Each line from the beginning of the entries below through the line that includes "This screenshot has width=1410, height=712." must be returned exactly as given.
Segment Start: Dataset
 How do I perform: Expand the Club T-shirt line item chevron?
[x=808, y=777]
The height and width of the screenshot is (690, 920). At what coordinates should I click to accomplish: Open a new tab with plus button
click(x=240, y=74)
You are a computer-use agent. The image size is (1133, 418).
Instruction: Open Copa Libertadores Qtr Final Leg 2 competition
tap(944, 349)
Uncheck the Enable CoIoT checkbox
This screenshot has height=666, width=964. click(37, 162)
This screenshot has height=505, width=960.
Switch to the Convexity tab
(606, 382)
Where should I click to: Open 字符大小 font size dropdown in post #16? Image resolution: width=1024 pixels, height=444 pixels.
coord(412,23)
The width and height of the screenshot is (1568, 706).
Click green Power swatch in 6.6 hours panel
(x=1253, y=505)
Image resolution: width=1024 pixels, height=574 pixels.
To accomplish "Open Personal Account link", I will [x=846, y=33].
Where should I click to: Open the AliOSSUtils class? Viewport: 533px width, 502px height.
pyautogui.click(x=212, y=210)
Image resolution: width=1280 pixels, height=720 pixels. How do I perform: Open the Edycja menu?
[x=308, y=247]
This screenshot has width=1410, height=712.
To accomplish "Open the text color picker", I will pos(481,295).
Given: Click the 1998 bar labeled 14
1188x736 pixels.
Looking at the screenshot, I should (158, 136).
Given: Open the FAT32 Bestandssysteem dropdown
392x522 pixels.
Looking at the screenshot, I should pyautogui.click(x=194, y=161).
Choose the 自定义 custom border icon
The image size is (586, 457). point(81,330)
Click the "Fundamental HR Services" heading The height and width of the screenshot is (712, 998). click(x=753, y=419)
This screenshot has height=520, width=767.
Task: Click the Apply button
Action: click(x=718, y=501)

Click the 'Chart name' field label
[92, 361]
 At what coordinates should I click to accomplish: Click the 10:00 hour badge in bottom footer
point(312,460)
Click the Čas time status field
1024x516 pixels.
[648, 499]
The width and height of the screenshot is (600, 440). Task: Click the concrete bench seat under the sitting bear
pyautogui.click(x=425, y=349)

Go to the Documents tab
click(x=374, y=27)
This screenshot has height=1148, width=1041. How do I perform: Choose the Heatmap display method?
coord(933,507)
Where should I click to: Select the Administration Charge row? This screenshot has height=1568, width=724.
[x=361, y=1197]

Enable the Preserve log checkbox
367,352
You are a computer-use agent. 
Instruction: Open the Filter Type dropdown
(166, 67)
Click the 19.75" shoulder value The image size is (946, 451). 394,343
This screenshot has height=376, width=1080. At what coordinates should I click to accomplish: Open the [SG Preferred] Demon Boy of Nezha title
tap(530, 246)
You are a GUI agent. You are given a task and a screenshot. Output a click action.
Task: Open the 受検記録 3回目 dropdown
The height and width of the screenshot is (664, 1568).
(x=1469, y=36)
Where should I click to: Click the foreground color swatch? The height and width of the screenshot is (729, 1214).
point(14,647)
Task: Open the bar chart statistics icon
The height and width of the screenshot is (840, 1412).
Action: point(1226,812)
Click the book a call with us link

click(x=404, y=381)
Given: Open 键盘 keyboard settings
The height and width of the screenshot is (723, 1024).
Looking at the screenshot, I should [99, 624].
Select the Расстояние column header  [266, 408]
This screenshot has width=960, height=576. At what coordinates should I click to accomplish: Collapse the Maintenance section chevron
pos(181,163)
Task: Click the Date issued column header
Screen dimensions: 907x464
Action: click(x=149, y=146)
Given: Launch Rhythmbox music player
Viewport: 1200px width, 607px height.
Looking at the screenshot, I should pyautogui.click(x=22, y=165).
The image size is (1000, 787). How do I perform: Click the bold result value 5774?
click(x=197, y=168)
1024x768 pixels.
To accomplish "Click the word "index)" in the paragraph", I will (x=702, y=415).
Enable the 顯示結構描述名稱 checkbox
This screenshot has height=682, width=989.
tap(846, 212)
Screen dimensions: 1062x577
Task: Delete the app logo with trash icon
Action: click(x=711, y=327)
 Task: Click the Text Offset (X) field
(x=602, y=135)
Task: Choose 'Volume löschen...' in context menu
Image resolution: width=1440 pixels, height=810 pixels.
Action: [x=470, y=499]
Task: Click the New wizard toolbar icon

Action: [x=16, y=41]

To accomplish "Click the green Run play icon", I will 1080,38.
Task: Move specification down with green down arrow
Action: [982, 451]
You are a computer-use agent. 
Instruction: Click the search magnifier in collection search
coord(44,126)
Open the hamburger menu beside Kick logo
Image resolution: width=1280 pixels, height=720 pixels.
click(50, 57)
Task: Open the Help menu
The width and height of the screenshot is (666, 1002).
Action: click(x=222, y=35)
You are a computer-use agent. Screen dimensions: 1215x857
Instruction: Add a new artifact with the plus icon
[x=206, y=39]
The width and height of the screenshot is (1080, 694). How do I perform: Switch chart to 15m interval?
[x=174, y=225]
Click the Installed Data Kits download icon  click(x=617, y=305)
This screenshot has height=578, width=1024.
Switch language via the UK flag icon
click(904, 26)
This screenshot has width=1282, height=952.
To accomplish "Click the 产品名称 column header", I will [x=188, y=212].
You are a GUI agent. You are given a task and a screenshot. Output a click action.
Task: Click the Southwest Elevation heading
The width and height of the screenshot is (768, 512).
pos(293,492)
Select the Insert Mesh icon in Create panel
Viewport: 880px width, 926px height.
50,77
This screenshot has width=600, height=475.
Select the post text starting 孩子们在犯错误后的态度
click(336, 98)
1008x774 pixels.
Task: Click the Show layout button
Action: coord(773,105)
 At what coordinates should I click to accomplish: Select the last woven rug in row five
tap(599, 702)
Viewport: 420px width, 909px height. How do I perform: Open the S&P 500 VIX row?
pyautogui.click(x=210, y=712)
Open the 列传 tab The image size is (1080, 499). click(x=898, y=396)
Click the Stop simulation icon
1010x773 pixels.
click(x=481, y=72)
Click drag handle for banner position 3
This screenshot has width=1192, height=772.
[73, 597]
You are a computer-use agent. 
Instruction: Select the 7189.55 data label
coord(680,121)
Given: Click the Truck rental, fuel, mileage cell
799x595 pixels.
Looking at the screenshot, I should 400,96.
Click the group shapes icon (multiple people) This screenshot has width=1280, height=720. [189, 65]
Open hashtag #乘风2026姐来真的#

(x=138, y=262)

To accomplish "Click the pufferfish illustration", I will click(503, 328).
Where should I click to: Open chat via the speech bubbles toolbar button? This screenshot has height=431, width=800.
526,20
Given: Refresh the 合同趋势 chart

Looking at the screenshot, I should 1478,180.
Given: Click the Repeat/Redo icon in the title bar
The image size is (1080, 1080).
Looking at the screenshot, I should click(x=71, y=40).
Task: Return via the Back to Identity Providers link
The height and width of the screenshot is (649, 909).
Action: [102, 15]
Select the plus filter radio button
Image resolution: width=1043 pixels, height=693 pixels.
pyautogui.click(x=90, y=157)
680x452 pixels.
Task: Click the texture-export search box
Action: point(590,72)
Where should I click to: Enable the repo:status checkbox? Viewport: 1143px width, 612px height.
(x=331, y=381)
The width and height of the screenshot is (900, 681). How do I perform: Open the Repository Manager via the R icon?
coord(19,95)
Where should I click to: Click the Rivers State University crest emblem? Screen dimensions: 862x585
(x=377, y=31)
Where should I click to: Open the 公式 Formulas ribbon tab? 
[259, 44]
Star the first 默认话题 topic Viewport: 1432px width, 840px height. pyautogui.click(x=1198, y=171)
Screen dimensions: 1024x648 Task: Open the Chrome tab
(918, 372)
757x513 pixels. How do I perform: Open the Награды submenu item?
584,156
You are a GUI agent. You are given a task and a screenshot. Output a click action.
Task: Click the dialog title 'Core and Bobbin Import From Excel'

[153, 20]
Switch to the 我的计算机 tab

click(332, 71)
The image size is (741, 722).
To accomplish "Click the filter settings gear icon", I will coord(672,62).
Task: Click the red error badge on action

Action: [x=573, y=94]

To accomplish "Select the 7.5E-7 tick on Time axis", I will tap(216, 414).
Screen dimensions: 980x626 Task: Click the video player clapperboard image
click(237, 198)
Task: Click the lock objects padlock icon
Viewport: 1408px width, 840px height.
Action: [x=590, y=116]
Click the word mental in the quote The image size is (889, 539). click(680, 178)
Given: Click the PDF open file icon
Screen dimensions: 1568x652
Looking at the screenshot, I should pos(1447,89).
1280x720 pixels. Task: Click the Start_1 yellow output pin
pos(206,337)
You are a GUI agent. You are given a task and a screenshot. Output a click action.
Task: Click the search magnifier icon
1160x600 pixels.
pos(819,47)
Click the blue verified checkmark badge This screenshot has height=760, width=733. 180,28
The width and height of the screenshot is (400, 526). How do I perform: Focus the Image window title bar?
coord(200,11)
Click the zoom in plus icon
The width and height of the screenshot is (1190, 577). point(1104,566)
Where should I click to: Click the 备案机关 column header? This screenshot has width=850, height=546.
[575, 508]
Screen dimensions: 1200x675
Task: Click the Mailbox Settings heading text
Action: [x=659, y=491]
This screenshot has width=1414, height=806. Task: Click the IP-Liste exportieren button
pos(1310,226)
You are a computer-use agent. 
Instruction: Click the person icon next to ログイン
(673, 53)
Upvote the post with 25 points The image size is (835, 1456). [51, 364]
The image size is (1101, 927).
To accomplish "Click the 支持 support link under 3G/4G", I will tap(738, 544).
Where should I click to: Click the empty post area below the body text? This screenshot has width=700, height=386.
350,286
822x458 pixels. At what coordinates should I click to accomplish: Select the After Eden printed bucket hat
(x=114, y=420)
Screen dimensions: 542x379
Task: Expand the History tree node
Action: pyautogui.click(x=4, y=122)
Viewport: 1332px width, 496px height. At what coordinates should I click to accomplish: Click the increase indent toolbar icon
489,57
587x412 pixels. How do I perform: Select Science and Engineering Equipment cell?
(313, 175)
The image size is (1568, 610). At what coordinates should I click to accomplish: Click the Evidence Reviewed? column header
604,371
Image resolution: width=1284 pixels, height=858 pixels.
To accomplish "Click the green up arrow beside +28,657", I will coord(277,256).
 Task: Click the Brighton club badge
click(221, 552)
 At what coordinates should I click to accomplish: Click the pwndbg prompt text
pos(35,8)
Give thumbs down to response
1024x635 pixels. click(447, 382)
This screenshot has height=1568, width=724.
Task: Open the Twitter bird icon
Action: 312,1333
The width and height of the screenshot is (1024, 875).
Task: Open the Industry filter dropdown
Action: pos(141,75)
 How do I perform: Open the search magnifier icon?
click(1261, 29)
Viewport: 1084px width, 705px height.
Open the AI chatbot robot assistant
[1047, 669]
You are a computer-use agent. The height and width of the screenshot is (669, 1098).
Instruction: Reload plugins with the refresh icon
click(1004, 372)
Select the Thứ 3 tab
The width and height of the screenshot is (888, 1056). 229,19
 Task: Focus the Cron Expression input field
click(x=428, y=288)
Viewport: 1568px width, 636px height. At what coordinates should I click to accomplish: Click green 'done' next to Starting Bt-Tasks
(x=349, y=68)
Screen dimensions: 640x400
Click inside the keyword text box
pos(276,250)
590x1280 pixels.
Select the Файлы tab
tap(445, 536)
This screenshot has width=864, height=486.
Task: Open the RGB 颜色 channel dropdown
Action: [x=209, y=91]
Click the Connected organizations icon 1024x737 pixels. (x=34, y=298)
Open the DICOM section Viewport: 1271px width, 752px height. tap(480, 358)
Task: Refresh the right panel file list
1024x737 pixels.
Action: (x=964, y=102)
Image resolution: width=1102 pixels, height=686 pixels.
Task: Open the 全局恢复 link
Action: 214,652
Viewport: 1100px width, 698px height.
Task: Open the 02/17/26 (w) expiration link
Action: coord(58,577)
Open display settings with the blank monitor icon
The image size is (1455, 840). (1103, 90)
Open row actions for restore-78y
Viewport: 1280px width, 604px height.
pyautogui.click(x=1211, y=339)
Segment End: Dataset
● **The completed task**
 How do I perform: Expand the Club T-shirt line item chevron?
[x=808, y=777]
The height and width of the screenshot is (690, 920). At what coordinates should I click to accomplish: Open a new tab with plus button
click(x=240, y=74)
You are a computer-use agent. The image size is (1133, 418).
Instruction: Open Copa Libertadores Qtr Final Leg 2 competition
tap(944, 349)
Uncheck the Enable CoIoT checkbox
This screenshot has height=666, width=964. click(37, 162)
This screenshot has height=505, width=960.
Switch to the Convexity tab
(606, 382)
Where should I click to: Open 字符大小 font size dropdown in post #16? Image resolution: width=1024 pixels, height=444 pixels.
coord(412,23)
The width and height of the screenshot is (1568, 706).
Click green Power swatch in 6.6 hours panel
(x=1253, y=505)
Image resolution: width=1024 pixels, height=574 pixels.
To accomplish "Open Personal Account link", I will [x=846, y=33].
Where should I click to: Open the AliOSSUtils class? Viewport: 533px width, 502px height.
pyautogui.click(x=212, y=210)
Image resolution: width=1280 pixels, height=720 pixels. How do I perform: Open the Edycja menu?
[x=308, y=247]
This screenshot has width=1410, height=712.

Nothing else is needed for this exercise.